In these cases, you should take your dog to see your vet or an emergency vet right away.
It's nearly impossible to provide a complete list of possible reasons for lethargy because so many medical conditions can cause it. General triggers for your dog being unusually tired and listless include disease, medication, poisoning and pain.
Causes also vary based on age and can be identified by other symptoms, as we've outlined below. But if you're at all unsure about the nature or severity of their issues, it's best to speak to your vet for clarity.
You may notice a change in your dog's energy and sociability following a major change such as losing an owner, a new person moving into their home, or moving to a new home themselves.
If your dog seems lethargic and depressed following a major change, a week or two of love and care should get them back to their best.
Lethargy and shaking commonly indicate that your dog is in pain and may be intentionally limiting their movement to reduce it. These symptoms can also point to nerve or gastrointestinal issues, as well as soft tissue injuries and fever. Whatever the case, it can be worth speaking to your vet to help them get comfortable sooner.
Laboured breathing can be a sign of more serious issues such as heart failure, fluid in the lungs, severe pain or a blocked airway, so it's important to see a vet right away.
It's worth noting that laboured breathing is different to panting, usually shown by them moving their bellies up and down quickly and with force
Lethargy and drooling or vomiting usually suggests that your dog has eaten something toxic or swallowed an object that's got stuck.

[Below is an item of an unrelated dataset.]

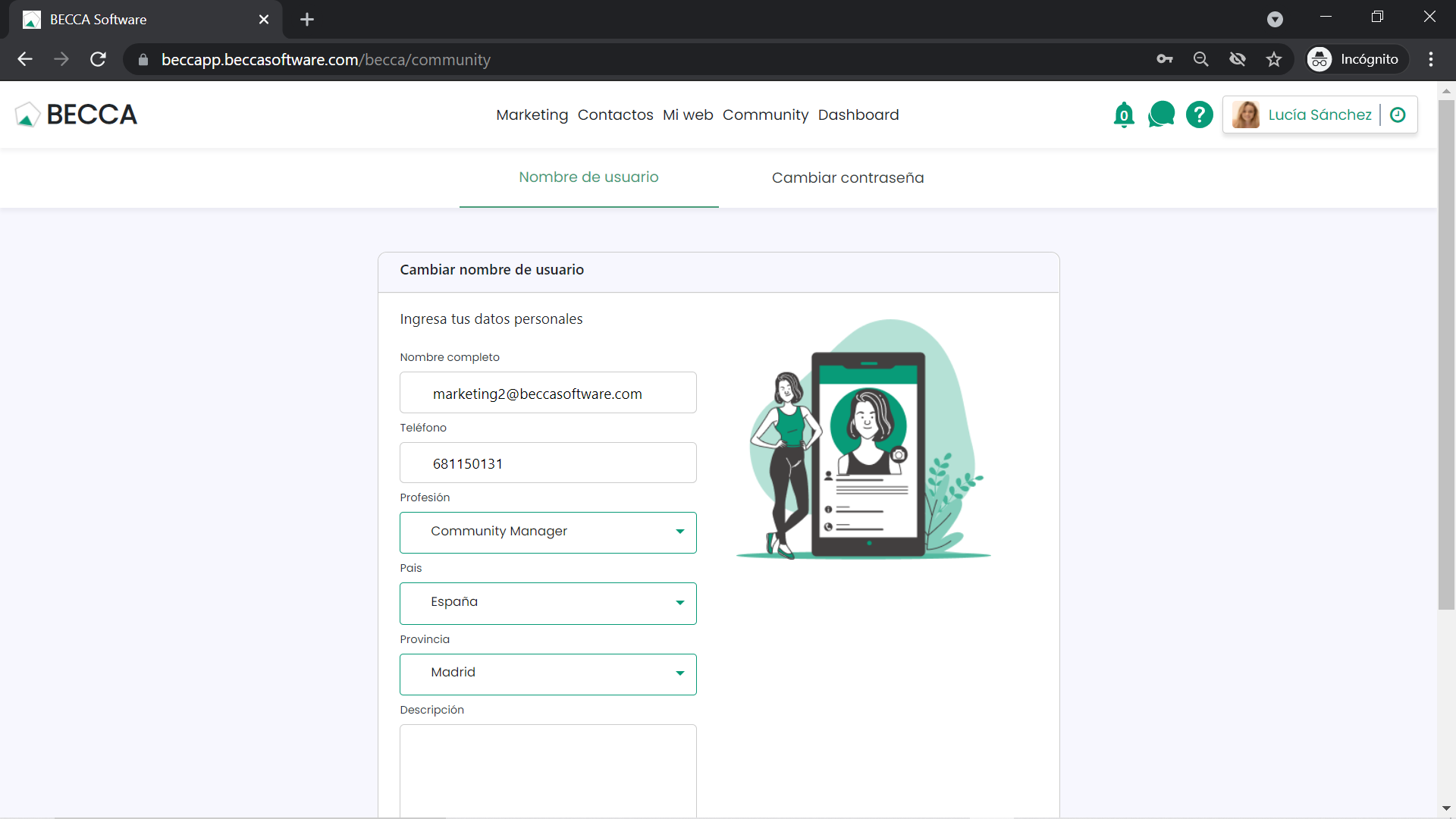Switch to Cambiar contraseña tab
This screenshot has height=819, width=1456.
(x=847, y=177)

While it's not uncommon for dogs to be sick occasionally, it's worth seeing a vet if their nausea seems severe enough to cause lethargy.
Cushing's is a lesser-known syndrome that can impact the health and vitality of middle-aged and older dogs. It's caused when they produce too much cortisol, a hormone that helps regulate their metabolism. Cushing's can impact your dog's organs and ability to regulate itself, but thankfully treatment is usually successful when it's caught and treated correctly.

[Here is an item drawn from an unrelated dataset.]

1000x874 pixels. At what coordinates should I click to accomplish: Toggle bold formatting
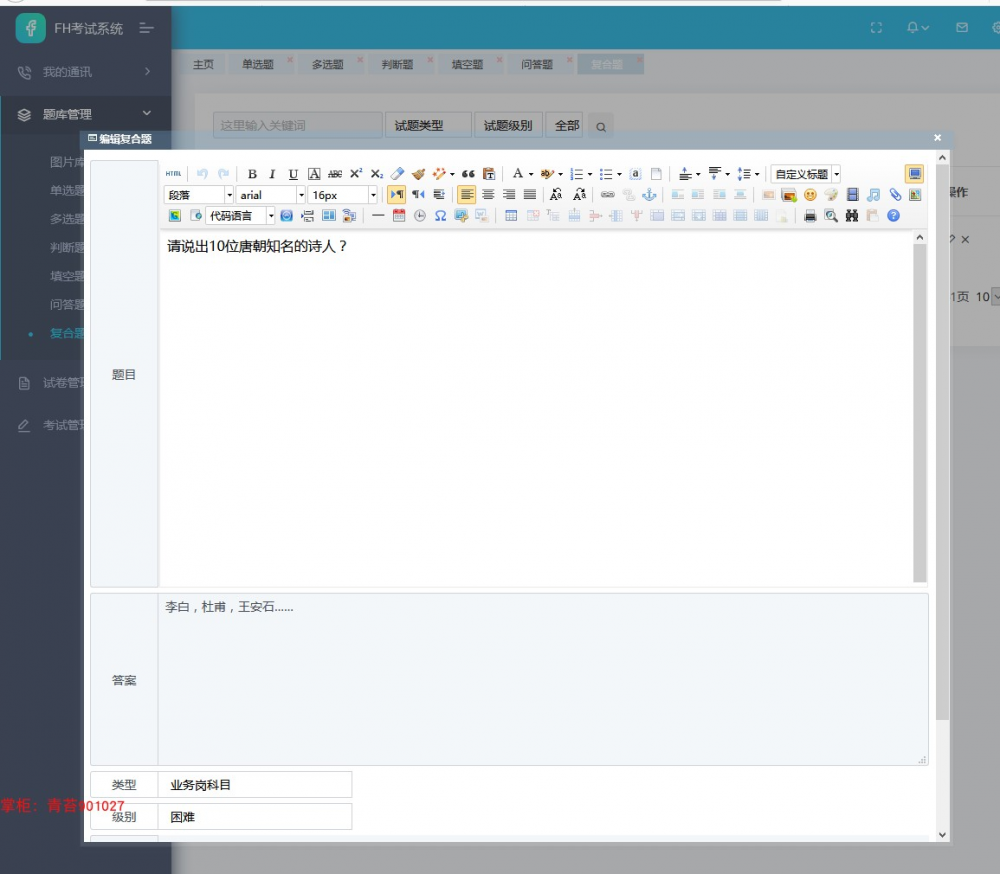(x=251, y=173)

Read more about what Cushing's syndrome is.
Lethargy is one of several common symptoms of Cushing's syndrome in dogs, with others to look out for including:
James Walker, Technical Services Manager at Dechra advises "Many of these symptoms are seen as normal signs of old age, so Cushing's may be misdiagnosed or even not diagnosed at all. But spotting the common signs and speaking to your vet could help you improve your furry friend's quality of life."
As we've highlighted, there are lots of possible reasons why your dog might seem tired, and many aren't anything serious. Like us, they're often able to sleep off whatever was bothering them.

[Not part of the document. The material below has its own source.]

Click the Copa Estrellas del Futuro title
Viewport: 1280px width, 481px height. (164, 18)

But if your dog is clearly lethargic and not themselves with no obvious cause, such as intense exercise, it's best to see your vet for a check-up. If your dog is lethargic along with other signs such as laboured breathing, you should visit the emergency vet instead to be safe.
They'll perform a thorough physical examination and ask questions about your dog's behaviour and health record. They may carry out tests and scans to get to the root of the issue and identify the best treatment, helping your dog rediscover their vitality soon.